A study of more than 63,000 appendectomies done in Washington hospitals between 1987 and 1998 finds that the rate of misdiagnosis remained constant, says a report in the Oct. 10 issue of the Journal of the American Medical Association, which states that in one of every six of those operations, the appendix that was removed was normal.
"Contrary to expectations, the frequency of misdiagnosis leading to unnecessary appendectomy has not changed with the introduction of computerized tomography, ultrasonography and laparoscopy," the journal report says."It's striking to have such a contrast between published reports of how good these tests are and this population-based evidence that they are not making a big impact," says Dr. David R. Flum, a Robert Wood Johnson clinical fellow at the university and lead author of the study.
The appendix is a wormlike tube, about 3.5 inches long in adults, that branches from the large intestine. It can become infected and inflamed when its opening is blocked. Without treatment, the appendix can rupture, causing a life-threatening infection of the abdominal cavity.
Appendectomy is one of the most common operations in the United States; the lifetime chance of having that surgery is 7 percent. Computerized tomography and ultrasonography, which give detailed images of the intestine, and laparoscopy, which allows a physician to look inside the abdominal cavity, are intended to prevent unnecessary appendectomies.
Nevertheless, the Washington study found that the rate of misdiagnosis remained constant over the study period, even as the new technologies became widely available. The overall rate of misdiagnosis was 15.5 percent. It was much higher in women (23.2 percent) than in men (9 percent), because the female anatomy of the right side of the abdomen is complex.
The rate of false diagnosis actually increased for some patients over the period of the study -- 1 percent a year for women, 8 percent a year for people over 65, the report says.

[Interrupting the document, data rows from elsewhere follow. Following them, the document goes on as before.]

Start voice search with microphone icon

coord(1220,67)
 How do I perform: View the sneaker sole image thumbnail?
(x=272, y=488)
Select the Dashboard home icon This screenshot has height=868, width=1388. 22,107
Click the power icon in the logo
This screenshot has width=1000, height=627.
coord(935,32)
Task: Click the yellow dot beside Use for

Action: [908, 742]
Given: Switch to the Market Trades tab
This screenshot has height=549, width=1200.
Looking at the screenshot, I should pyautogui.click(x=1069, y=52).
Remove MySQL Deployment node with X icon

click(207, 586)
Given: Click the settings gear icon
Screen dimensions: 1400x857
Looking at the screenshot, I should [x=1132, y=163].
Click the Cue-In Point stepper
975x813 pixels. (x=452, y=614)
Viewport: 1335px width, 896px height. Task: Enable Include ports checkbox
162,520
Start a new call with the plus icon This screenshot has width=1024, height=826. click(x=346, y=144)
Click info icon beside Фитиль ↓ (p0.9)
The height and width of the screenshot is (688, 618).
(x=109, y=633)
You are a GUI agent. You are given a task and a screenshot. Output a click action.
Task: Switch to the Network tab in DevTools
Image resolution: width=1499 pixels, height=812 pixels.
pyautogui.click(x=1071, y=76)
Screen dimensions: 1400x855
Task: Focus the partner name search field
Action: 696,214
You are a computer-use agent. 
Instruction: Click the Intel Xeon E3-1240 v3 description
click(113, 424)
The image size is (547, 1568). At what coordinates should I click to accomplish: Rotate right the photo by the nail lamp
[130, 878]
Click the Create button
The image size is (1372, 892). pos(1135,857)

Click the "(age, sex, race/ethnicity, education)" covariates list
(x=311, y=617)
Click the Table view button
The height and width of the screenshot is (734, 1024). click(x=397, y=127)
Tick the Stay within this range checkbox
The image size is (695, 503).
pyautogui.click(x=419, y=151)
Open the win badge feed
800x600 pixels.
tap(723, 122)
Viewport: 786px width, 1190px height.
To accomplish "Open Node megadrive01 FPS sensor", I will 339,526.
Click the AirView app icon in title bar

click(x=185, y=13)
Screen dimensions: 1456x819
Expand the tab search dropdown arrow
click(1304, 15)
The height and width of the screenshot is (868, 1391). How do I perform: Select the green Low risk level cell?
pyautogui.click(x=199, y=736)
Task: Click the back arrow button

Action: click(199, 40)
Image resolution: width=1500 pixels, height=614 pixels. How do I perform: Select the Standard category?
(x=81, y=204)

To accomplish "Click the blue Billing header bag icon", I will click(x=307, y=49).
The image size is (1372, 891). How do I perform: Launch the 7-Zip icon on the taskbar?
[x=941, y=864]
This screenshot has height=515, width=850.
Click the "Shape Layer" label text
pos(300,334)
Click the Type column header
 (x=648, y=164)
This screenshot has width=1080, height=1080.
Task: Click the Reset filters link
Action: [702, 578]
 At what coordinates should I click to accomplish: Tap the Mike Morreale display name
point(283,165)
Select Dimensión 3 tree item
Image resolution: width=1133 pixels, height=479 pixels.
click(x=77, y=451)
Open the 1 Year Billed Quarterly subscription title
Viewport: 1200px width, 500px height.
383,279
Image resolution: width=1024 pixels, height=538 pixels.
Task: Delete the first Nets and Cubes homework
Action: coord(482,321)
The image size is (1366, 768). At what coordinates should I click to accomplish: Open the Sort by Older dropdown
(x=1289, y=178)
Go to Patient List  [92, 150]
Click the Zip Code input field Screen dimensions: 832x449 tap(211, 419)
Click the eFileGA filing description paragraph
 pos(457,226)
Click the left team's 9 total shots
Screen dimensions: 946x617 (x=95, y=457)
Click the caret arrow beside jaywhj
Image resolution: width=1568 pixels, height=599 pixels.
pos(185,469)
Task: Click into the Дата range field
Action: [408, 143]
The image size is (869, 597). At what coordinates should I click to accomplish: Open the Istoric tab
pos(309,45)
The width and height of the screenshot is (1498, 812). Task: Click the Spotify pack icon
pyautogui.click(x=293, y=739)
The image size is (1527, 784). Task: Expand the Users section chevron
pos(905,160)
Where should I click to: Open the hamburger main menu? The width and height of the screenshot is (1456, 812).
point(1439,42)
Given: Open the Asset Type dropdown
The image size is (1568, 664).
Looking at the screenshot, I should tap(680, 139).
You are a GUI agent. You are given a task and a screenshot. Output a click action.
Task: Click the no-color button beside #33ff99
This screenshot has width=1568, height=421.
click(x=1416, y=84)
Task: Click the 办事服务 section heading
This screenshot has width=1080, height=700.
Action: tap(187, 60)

Flum notes an apparent paradox in the finding. Controlled tests of new techniques such as computerized tomography in individual hospitals have found a reduced rate of misdiagnosis. One possibility is that the technology is not being used as effectively in community hospitals as in the research hospitals where such studies are done, he says.
"It could be that what we observe is a difference in hospitals," says Dr. James M. Wagner, associate professor of internal medicine at the University of Texas Southwest Medical Center in Dallas, who did a report on the diagnosis of appendicitis in the same journal five years ago. "The positive findings were in research hospitals, and one way to explain the disparity is that this study looked at a different group of hospitals."
It's also possible that the finding is not as dire as it sounds, Wagner says. "When a surgeon does a laparoscopy, you look at the appendix," he says. "How good are surgeons at deciding whether an appendix is inflamed? If it is equivocal, you may take it out to be on the safe side. It's been recommended in the medical literature that because surgeons do not have real good accuracy at determining inflammation, they should take the appendix out regardless of whether it may turn out to be normal."
Wagner adds that the report raises a negative implication "that the new technology is no help and has not furthered the treatment of patients. I am a bit skeptical about that."
What To Do
The symptoms of appendicitis -- discomfort around the navel developing into sharp pain in the lower right of the abdomen, accompanied by fever, nausea, or vomiting -- can signal a number of other abdominal conditions and require an immediate call for medical help.
Information about appendicitis is available from the National Institute of Diabetes and Digestive and Kidney Diseases and MedicineNet.